Sunday, May 10, 2009
Etymology: Middle English, from Old English plantian, from Late Latin plantare to plant, fix in place, from Latin, to plant, from planta plant
Date: before 12th century
1. to put or set in the ground for growth; 2. to set or sow with seed.
Today I skipped church and spent the morning alone planting in the garden. I have been in desperate need of some time alone to be quiet and let my mind wander.

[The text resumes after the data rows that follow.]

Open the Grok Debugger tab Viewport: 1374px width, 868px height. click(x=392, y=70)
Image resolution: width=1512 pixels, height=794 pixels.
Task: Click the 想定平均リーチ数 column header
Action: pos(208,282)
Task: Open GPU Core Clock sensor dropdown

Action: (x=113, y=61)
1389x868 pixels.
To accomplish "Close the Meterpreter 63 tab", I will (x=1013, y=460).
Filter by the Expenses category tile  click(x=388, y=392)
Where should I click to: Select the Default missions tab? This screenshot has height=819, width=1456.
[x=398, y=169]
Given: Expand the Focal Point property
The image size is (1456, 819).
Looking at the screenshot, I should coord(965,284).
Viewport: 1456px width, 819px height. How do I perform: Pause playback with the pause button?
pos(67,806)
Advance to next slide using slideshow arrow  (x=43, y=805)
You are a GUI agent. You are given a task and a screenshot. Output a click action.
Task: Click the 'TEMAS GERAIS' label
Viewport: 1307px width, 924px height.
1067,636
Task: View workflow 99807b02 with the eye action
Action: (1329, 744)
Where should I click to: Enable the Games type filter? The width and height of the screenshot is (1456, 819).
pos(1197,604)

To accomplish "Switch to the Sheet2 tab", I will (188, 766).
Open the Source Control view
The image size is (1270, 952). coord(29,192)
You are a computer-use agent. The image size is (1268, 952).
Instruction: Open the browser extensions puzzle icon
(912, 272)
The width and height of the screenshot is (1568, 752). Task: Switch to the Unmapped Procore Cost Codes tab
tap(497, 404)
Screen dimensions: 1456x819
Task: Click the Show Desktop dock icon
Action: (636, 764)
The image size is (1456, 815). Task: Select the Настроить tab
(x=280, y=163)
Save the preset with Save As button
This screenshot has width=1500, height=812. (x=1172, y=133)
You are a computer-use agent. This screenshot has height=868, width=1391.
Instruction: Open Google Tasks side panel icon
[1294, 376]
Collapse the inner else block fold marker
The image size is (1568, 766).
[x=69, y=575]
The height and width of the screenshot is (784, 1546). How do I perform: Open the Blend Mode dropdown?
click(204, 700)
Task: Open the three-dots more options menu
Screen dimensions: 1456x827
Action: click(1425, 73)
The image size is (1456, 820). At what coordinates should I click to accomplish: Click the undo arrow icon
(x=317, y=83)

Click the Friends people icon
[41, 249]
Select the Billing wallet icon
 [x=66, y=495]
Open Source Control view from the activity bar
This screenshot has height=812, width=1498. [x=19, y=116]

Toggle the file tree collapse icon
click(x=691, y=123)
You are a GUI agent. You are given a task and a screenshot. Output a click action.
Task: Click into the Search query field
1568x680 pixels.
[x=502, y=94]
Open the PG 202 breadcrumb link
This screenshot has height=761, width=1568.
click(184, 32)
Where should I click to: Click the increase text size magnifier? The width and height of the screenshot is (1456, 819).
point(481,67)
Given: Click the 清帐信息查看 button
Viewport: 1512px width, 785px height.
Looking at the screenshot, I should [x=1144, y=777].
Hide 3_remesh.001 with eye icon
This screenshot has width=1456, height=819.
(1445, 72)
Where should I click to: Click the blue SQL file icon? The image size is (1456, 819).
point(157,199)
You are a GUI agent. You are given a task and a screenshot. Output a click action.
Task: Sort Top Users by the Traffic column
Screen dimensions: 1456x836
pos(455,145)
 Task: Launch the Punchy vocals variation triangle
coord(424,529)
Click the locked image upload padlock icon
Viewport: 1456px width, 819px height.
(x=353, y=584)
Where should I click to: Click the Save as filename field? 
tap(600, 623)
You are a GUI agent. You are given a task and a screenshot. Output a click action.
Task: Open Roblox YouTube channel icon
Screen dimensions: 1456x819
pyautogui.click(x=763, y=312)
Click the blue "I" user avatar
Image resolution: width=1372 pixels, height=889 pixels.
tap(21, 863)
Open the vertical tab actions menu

Since I was placing plant roots in the ground and it is Mother’s Day, it didn’t take long for my mind to wander to my own roots. I found myself sitting on the ground with dirt under my nails rejoicing that my roots had been in deep rich soil with parents who loved me wholly and unconditionally. They were middle class working people who believed in hard work and honesty and who relied on the grace of God. They were kind to strangers and opened their home to relatives who needed a place to live and people to love. Sometimes that meant putting the youngest child (me) on a cot in the living room because all the bedrooms were full. While some people may have felt sorry for that girl sleeping on a cot, I am grateful for the way my roots were strengthened and nourished by living with people who could put their own needs aside for the benefit of others.
As I left my garden plants, I prayed for my tomatoes and cucumbers and peppers – that their roots might take hold of the rich soil, and I also prayed for my children – that their roots might be strong and deep.